While originally planned as an ambitious full-length adaptation, the short film actually released was an "ashcan copy", created solely to fulfil a contractual obligation and retain the rights and never intended for public exhibition.

At less than twelve minutes, it is also one of the shortest films based on Tolkien's work. It has no connection to the 1977 Rankin/Bass animated film or Peter Jackson's film trilogy.

The film is short and lacking in detail. It barely resembles the original story, with the exception of the encounter with the trolls (renamed "Gromes") and Bilbo Baggins's encounter with a creature called Golüm. A Princess Mika, described as a "child", is introduced to avoid having Bilbo as a bachelor.

==Plot==

A dragon named Slag has ravaged a town in Dale called Golden Bells, though General Torin Oakenshield and Princess Mika survive. They ask a wizard, Gandalf, for help; he tells them that the Great Book prophesies Slag's death, for which they must have a Hobbit. They visit Bilbo at his home in Hobbiton; he refuses to help, but Gandalf and Mika persuade him. They set off and meet two Gromes; Bilbo (not Gandalf, who does not come with them) tricks them into fighting each other, and at dawn, the Gromes turn into trees.
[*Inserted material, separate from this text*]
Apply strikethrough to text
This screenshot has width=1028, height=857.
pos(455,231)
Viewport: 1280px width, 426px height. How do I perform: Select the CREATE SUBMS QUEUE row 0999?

Bilbo vanishes from his companions. He has fallen into a hole in the mountains occupied by Grablins, landing in Golüm's lake. He finds Golüm's magic ring and escapes. He crosses Mirkwood and reaches the Lonely Mountain. He manages to steal the Arkenstone from Slag's hoard and uses a bow to shoot it into Slag's heart, killing him. Bilbo marries Mika and they return together to Hobbiton. The narrator ends the story that Gandalf may come back to bring Bilbo on another adventure.

==Production==

Producer William L. Snyder of Rembrandt Films had the film rights to Tolkien's work from 1964 to 1967 and intended to make a feature-length animated film of The Hobbit, working with Deitch as an animator and Bill Bernal as a writer.

A proposed deal with 20th Century-Fox fell through, but Snyder was nevertheless required to meet his contractual obligation to produce a "full-color film" of The Hobbit by the 30th of June that year or lose his rights to the material (which had grown significantly in value due to a recent increase in interest in the works of Tolkien).

Snyder asked Deitch to make a 12-minute version, quickly and cheaply, purely to fulfil the wording of the contract. As such, this version — which was never intended for public exhibition — has been considered an "ashcan copy" by many including Deitch himself.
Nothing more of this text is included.